BUFFALO, N.Y. (WIVB) – As the nation paused Monday to remember Dr. Martin Luther King, Jr. and the strides he made in civil rights, one Western New York program used the day to help give hope to young people facing difficult odds.
Catholic Charities called it a “Day of Mentoring,” used to help young people pursue their dreams. It was his dream of equality and Dr. Martin Luther King Jr.’s actions to follow through on that dream that caused a nation to search its own soul and strive to become a better country.
University at Buffalo Bulls wide receiver Fred Lee said, “You have to move forward. A bad trauma situation is only trauma if you allow it to be.”
Lee mentors young people overcoming adversity in their own lives, children like Faith Miskell, who grew up on an uneven playing field, in and out of foster homes and detention centers.
“I’ve seen people been robbed. I’ve seen people do drugs. I’ve done drugs obviously. I’ve seen somebody whose been raped, which obviously wasn’t the best,” Miskell said.
Angelica, another Jumpstart program participant, said, “I got arrested for breaking and entering, and it was supposed to be a felony, but they dropped it down to a misdemeanor.”
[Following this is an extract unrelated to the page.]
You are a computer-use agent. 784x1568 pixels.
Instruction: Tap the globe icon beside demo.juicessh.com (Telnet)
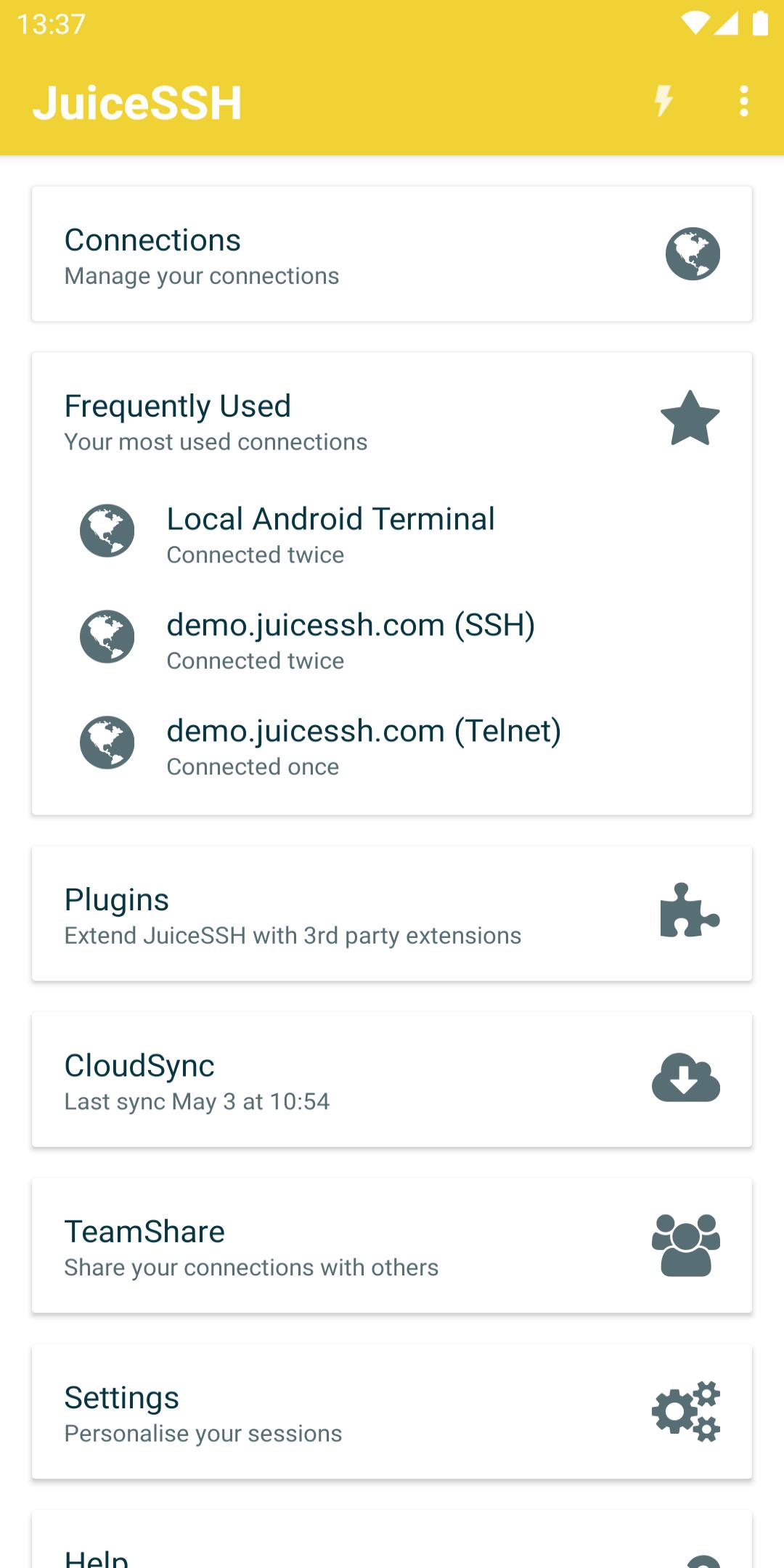[107, 743]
Both of these young people are part of an outreach program by Catholic Charities. Federal grants have provided them with mentors like Lee, who overcame his share of football injuries and, at an earlier age, learned something about anger management. Now he must try and reach these children on a deep level and help them turn around their lives.
“Dig deep and make them believe in themselves. Self perseverance is the key, and to not quit, not to give up, not to buy into what the world says. Not to be a quitter,” Lee said.
Dr. King helped turn around a nation. Lee is working on one citizen at a time, and some now say they want to even make a difference in the lives of others.
Angelica said, “I want to be a police officer, because they help people get through things.”
Miskell said, “Eventually I want to get into the FBI, but that’s a long way away.”
Darrell Slisz, who directs the program for Catholic Charities, said the greatest challenge is to convince students that what that see on the streets, does not have to be the way they live their lives.